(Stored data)
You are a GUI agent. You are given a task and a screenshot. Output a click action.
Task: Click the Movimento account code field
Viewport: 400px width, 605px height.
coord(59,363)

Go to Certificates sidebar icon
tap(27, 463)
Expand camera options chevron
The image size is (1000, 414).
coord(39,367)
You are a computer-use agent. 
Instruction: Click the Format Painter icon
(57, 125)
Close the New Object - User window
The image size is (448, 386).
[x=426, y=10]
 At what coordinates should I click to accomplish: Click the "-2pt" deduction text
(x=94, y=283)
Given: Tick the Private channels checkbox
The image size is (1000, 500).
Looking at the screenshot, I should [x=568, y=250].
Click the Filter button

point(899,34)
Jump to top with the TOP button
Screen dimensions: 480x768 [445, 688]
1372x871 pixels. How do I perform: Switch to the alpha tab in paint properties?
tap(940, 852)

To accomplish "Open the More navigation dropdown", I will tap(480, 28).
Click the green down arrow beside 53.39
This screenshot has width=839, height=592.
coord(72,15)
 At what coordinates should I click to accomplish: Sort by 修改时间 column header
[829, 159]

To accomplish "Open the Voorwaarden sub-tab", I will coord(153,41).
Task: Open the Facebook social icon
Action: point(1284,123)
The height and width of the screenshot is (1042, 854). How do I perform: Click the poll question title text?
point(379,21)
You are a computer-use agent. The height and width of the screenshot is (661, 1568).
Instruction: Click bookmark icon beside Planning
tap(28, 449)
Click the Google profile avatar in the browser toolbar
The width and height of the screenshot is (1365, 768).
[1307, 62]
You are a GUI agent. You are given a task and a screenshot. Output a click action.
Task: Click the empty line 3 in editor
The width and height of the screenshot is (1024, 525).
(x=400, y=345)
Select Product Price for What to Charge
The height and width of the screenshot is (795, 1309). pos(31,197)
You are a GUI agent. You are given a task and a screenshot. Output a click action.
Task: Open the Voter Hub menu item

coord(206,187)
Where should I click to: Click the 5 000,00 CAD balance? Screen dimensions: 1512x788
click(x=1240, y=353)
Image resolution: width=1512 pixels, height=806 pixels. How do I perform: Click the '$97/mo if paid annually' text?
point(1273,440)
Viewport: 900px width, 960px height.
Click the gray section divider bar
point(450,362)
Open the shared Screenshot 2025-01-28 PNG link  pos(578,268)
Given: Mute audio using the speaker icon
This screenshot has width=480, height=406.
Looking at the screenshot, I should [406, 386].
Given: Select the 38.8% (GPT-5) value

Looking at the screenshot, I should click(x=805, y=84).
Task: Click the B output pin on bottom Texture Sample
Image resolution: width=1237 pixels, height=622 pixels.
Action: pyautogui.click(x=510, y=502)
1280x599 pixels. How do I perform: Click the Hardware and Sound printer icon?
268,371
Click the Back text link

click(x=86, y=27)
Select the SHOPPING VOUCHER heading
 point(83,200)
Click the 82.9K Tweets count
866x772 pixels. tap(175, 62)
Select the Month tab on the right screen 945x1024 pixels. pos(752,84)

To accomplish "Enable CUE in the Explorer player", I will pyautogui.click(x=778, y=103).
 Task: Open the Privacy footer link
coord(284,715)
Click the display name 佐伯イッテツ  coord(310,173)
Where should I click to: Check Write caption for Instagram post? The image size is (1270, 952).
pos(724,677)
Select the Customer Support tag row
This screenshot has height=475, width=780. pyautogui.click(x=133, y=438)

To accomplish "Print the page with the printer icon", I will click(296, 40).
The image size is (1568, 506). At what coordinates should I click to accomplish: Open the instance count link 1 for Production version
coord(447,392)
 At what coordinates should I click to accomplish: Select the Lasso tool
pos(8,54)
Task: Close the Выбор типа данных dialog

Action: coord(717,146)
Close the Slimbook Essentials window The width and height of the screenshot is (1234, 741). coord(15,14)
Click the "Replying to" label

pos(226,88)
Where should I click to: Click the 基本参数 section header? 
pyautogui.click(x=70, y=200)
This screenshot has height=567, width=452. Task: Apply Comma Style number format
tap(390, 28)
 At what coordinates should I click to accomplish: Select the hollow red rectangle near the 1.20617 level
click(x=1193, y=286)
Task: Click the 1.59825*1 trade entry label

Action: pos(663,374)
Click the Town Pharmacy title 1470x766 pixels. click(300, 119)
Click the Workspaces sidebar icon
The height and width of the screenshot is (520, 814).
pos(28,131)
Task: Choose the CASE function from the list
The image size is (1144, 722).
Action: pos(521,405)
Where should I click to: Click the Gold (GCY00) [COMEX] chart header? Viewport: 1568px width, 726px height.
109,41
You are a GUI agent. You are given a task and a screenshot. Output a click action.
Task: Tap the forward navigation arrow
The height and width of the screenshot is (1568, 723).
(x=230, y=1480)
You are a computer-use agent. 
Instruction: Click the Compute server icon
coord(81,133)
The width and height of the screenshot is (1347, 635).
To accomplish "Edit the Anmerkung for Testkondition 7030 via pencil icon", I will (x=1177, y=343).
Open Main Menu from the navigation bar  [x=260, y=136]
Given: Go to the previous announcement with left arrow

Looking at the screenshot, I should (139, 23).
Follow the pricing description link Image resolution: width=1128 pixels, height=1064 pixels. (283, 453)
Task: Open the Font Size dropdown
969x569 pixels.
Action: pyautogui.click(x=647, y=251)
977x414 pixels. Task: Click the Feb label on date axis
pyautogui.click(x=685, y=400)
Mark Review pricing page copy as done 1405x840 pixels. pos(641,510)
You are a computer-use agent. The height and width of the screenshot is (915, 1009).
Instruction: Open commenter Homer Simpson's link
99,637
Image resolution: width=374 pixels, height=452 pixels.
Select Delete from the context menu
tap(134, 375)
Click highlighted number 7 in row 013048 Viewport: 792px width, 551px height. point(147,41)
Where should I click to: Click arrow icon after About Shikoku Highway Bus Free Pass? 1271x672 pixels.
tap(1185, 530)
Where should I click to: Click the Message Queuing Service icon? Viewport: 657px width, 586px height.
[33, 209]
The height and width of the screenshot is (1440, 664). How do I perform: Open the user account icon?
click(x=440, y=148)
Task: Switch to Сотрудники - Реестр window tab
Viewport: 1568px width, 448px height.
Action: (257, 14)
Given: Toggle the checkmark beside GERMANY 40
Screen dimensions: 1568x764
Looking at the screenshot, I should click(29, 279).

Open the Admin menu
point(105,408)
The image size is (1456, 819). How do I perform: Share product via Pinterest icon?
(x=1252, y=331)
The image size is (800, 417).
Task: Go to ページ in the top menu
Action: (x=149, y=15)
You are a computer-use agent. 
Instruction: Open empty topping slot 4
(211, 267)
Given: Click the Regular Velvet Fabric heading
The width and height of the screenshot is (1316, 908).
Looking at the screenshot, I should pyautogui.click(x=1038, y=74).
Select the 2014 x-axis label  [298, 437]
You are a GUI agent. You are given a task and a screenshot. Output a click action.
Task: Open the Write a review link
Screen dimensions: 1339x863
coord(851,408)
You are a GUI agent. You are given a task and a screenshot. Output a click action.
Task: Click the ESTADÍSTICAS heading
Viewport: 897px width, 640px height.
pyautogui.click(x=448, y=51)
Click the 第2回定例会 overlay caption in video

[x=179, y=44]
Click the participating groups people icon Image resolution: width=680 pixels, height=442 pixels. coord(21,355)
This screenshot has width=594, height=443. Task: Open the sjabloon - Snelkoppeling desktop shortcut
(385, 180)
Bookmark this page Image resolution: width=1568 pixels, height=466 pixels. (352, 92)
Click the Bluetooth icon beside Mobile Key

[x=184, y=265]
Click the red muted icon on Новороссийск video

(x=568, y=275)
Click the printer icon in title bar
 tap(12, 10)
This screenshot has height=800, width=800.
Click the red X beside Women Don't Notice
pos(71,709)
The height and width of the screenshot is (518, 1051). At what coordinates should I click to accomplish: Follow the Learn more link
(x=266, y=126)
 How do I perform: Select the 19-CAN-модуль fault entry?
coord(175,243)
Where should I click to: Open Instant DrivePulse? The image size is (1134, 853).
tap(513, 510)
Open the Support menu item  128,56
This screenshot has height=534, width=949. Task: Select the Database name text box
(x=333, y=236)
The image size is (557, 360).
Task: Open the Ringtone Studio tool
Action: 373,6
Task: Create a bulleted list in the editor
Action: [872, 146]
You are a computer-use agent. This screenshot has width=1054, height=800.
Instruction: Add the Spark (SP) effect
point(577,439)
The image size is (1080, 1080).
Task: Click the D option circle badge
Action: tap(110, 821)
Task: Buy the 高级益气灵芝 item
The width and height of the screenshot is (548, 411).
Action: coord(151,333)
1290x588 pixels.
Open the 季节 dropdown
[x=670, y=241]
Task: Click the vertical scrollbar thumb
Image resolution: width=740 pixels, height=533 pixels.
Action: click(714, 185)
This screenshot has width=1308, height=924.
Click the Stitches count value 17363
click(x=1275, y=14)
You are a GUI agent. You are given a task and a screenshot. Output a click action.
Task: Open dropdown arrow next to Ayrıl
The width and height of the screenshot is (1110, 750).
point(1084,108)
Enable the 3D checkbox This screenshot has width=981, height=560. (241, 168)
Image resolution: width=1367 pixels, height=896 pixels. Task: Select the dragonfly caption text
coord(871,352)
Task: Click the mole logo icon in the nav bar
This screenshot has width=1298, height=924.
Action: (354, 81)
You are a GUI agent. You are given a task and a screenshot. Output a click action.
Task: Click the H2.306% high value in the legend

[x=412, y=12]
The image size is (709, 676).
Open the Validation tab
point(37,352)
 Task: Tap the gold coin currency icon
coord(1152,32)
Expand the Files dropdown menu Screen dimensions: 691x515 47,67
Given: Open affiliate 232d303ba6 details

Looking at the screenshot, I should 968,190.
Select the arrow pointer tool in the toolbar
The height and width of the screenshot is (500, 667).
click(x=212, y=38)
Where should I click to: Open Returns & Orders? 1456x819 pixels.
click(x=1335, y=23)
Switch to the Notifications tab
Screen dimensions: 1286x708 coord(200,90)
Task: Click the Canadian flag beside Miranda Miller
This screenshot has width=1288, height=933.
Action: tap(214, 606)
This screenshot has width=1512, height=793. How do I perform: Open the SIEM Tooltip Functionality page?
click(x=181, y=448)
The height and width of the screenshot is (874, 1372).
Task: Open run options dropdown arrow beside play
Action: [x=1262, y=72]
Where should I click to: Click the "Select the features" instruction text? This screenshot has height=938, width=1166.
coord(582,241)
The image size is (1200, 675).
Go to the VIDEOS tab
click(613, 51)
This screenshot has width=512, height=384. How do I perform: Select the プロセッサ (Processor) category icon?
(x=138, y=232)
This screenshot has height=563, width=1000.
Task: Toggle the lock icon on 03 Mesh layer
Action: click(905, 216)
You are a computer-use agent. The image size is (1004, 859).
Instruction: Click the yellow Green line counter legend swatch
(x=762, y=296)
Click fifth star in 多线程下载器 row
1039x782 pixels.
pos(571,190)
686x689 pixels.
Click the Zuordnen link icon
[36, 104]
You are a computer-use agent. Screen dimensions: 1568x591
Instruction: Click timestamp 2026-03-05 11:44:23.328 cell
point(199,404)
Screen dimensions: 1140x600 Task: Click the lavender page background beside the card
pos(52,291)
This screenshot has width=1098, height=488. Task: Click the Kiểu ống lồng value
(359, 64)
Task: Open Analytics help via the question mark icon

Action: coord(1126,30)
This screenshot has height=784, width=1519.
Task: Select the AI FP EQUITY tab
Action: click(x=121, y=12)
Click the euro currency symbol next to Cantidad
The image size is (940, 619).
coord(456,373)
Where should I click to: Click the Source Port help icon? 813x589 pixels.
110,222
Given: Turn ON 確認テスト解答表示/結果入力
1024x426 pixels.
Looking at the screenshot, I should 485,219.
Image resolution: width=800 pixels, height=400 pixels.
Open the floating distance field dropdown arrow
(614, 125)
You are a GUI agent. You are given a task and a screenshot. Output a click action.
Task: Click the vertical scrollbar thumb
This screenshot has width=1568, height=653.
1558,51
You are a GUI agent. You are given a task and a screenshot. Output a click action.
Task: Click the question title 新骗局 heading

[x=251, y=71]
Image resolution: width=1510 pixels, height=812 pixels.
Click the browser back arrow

# [About this exercise]
Every line above that holds "Expand" counts once; state the total and nothing else.

# [Answer to this problem]
2